Qual è un possibile scenario futuro per l’Egitto?
Nessuno si aspettava queste rivolte, dunque è molto difficile ipotizzare scenari futuri. Senza dubbio il ventaglio d’ipotesi si è molto allargato. In Egitto ci sono opposizioni di vario genere: quella più antica e organizzata è quella dei Fratelli musulmani; c’è poi un’opposizione laica e di sinistra, che ha una storia più recente e sta muovendo i primi passi proprio in queste settimane. All’interno di questi movimenti convivono diverse correnti e modi di pensare al futuro. I risultati delle trattative tra governo e opposizioni rimangono pertanto un’incognita.
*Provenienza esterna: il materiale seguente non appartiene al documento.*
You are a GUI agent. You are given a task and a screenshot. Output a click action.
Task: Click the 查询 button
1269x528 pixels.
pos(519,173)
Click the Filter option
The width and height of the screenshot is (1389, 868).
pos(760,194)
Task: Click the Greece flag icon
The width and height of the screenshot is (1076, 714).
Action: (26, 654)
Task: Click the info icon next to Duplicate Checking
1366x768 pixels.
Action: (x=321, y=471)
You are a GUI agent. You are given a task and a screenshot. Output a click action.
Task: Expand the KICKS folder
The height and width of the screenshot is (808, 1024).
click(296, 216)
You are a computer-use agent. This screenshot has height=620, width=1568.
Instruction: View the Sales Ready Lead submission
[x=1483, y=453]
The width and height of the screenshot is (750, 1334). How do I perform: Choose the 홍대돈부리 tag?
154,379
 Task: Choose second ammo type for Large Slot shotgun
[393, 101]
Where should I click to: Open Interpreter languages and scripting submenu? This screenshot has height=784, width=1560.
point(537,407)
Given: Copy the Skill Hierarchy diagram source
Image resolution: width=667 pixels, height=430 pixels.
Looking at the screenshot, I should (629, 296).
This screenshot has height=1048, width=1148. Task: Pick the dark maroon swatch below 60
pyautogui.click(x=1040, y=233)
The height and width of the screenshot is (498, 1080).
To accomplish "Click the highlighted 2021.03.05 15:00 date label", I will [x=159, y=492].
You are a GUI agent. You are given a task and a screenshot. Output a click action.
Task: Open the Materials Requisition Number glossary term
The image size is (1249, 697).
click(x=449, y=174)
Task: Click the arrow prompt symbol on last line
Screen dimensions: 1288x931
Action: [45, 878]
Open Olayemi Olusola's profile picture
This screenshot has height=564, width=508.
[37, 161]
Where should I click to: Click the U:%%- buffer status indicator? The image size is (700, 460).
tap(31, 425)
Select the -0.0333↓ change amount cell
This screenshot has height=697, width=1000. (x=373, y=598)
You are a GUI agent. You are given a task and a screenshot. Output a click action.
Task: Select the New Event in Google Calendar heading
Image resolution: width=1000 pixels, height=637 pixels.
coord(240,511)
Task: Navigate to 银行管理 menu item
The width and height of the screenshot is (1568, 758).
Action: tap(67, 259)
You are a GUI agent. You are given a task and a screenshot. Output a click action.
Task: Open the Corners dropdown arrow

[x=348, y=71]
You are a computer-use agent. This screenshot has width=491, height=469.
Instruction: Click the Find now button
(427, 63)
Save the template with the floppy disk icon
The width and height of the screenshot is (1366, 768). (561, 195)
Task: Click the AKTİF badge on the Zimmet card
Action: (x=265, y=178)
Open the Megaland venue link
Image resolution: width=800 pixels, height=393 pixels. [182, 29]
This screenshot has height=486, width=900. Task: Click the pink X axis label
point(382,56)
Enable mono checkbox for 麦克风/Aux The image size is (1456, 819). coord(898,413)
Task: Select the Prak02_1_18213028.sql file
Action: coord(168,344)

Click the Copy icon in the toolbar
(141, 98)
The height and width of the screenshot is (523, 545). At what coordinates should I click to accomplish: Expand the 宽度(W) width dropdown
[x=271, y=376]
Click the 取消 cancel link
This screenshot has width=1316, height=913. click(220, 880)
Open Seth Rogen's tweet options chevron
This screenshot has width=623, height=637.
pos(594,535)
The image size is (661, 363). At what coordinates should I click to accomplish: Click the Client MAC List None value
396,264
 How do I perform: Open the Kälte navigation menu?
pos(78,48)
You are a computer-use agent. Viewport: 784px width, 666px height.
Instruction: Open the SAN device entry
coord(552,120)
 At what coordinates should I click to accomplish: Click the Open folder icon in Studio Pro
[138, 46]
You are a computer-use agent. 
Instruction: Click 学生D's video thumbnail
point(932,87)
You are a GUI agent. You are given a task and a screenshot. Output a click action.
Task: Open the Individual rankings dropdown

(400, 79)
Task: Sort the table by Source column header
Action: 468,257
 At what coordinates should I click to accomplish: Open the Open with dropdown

Quali sono le caratteristiche e la storia dei Fratelli musulmani?
Il movimento è uno dei più radicati nella società egiziana. Negli ultimi anni è stato molto attivo, promuovendo opere sociali – come ambulatori e ospedali – che hanno consentito alle classi meno abbienti di curarsi gratuitamente. Si spiega così il forte seguito che riscuote tra la popolazione. Al suo interno ci sono due ali: una pragmatica e una conservatrice. È dal dialogo e dallo scontro tra queste fazioni che si decideranno le sorti dell’Egitto.
L’alto tasso di disoccupazione giovanile e la frustrazione che deriva dal non trovare un lavoro adeguato al proprio titolo di studio, sono fenomeni comuni anche all’Italia. Come mai nel Belapese non si è ancora arrivati a un punto forte di rottura?
È vero: ci sono molti problemi simili. Quello che cambia però è il livello di benessere. In Italia anche l’operaio più umile vive giorno per giorno con dignità: ha una casa, le ferie retribuite, un’automobile… Il livello minimo di benessere garantito a tutti ha evitato che il malcontento sfociasse in una crisi come quella egiziana.
Lei ha molti parenti e amici in Egitto…
Ho tantissimi familiari in Egitto. In questo momento la mia preoccupazione per loro e per il Paese è fortissima. L’intero popolo egiziano è nel mio cuore. L’Egitto è nel mio cuore.